Von Andreas Gemeinhardt
MotoAmerica Superbike
Toni Elias feiert seinen fünften Saisonsieg

Toni Elias feiert seinen fünften Saisonsieg

Toni Elias (Suzuki) gewann auch den zweiten Lauf der US-Suprbike-Meisterschaft MotoAmerica auf dem Virginia International Raceway vor den drei Yamaha-Piloten Cameron Beaubier, Mathew Scholtz und Joshua Herrin.

Suzuki-Pilot Toni Elias und Cameron Beaubier (Yamaha) lieferten sich im ersten Lauf auf dem Virginia International Raceway ein erbittertes Duell um den Sieg. Am Ende triumphierte der Spanier mit 0,0114 Sekunden Vorsprung. Beaubier führte bis zur vorletzten Runde, dann wurde er in einem spannenden Finale noch von Elias bezwungen. Mathew Scholtz (Yamaha) eroberte sich als Dritter auf dem Virginia International Raceway erneut einen Podiumsplatz.

Joshua Herrin (Yamaha) stürmte nach einem Ausritt noch bis auf dem vierten Platz nach vorne. Ecstar-Suzuki-Pilot Jake Lewis, dessen Vater in der vergangenen Woche bei einem Verkehrsunfall tödlich verunglückte, schlug sich trotz seiner Trauer sehr tapfer und beendete das Rennen auf dem fünften Platz vor Davis Anthony (Kawasaki), Kyle Wyman (Yamaha) und Danny Eslick (BMW).

Im zweiten Lauf am Sonntag gab es auf den ersten fünf Plätzen exakt den gleichen Zieleinlauf wie im ersten Rennen. Elias feierte seinen fünften Saisonsieg im sechsten Rennen und zugleich den 21. Triumph in seiner MotoAmerica Superbike-Karriere. Damit verdrängt Elias auch Fred Merkel vom sechsten Platz der ewigen Bestenliste der AMA/MotoAmerica US-Superbike-Meisterschaft.

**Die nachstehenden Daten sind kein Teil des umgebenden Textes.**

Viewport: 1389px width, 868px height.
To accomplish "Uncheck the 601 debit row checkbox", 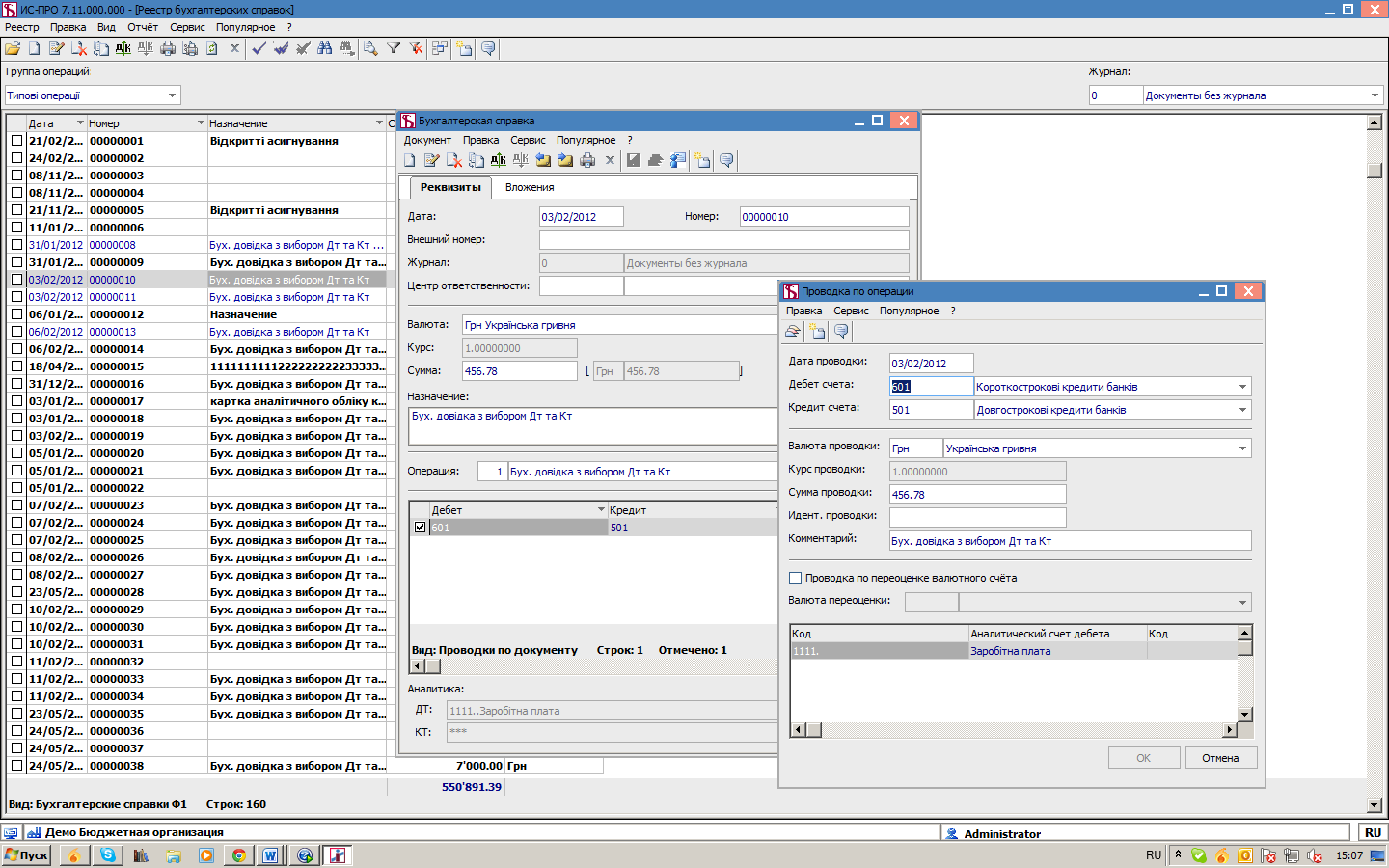I will [x=420, y=528].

«Wir haben einige Dinge am Bike verändert und das machte sich im zweiten Lauf positiv bemerkbar», erklärte Elias. «Ich hatte zwar nicht mehr so viel Grip, aber das Bike war trotzdem angenehmer zu fahren. Man ist eigentlich nie 100 Prozent mit der Abstimmung zufrieden, ich versuchte einfach nur mein Tempo konstant bis zum Schluss durchzuziehen.»

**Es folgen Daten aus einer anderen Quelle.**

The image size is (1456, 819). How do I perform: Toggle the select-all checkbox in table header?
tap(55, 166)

«Ich dachte zunächst, dass nur Beaubier mir folgen würde, aber dann sah ich, dass auch Scholtz und Herrin aufgeschlossen hatten. Kurz vor Schluss kam Beaubier etwas von der Ideallinie ab und so konnte ich den Doppelsieg auf dem Virginia International Raceway einfahren. Ich habe das nicht erwartet und bin natürlich sehr glücklich. Jetzt geht es auf der Road America in die nächste Runde, das ist auch eine Strecke, die mir sehr gut liegt.»